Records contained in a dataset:
Start of Block
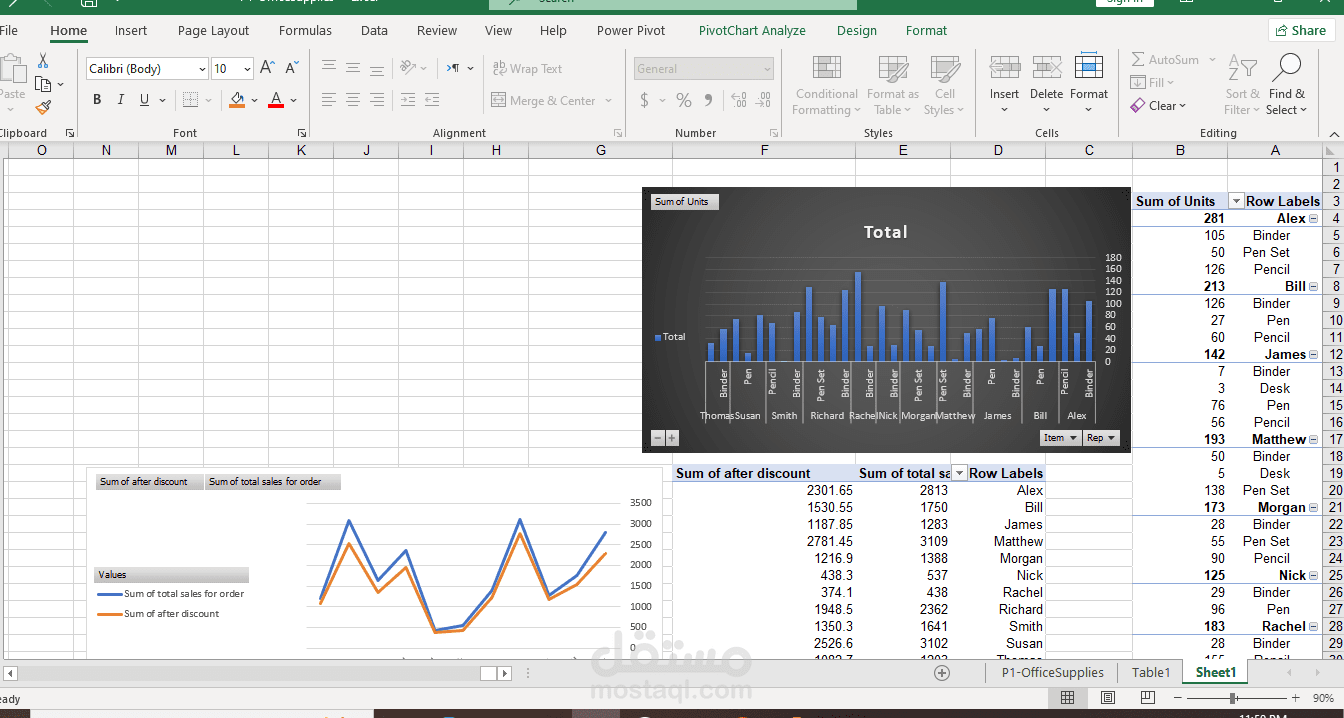
Task: Collapse the Bill group in pivot table
Action: point(1313,287)
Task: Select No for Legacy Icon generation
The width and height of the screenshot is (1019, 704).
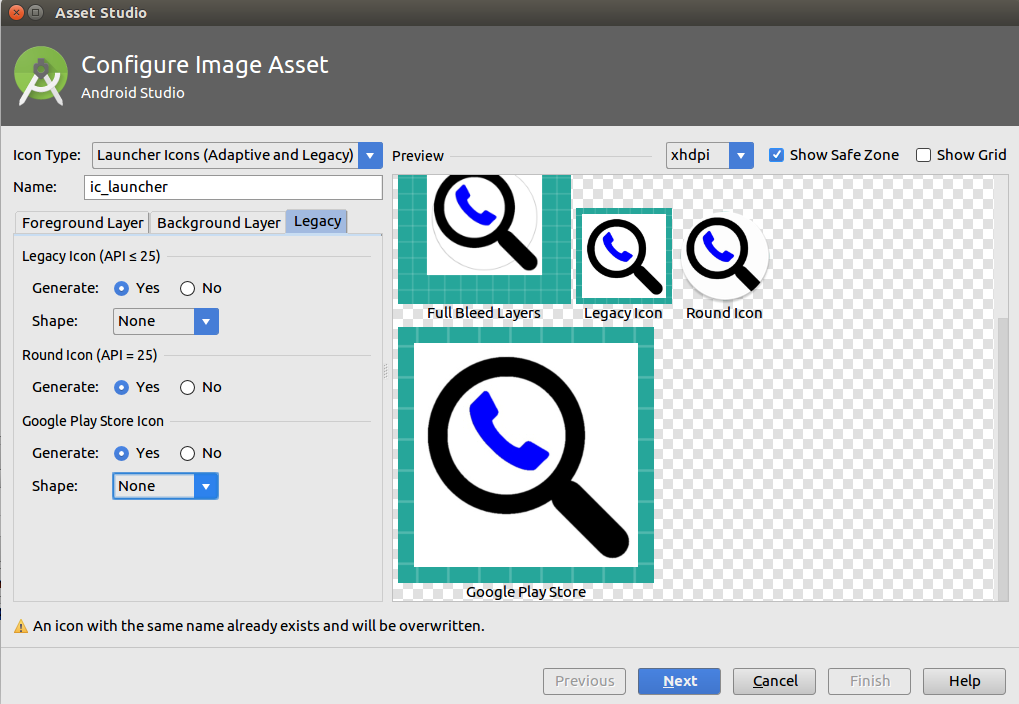Action: click(188, 288)
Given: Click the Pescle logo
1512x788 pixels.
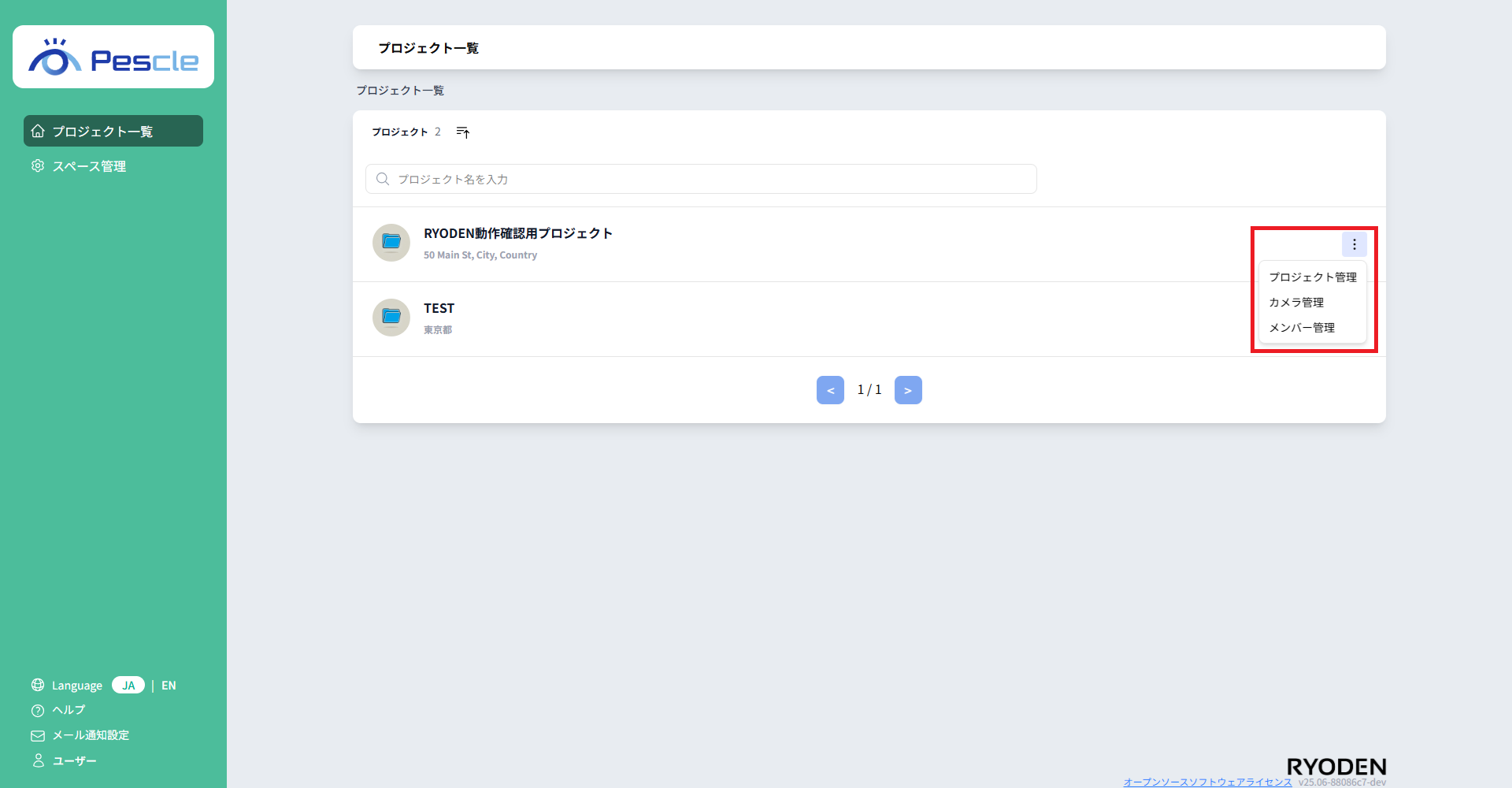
End of Block
## What to produce
Transcribe every line from the one with "Task: Select No for Legacy Icon generation" to the last line of the records above, exactly, excluding pictures.

## Reply
Task: Select No for Legacy Icon generation
The width and height of the screenshot is (1019, 704).
Action: click(188, 288)
Given: Click the Pescle logo
1512x788 pixels.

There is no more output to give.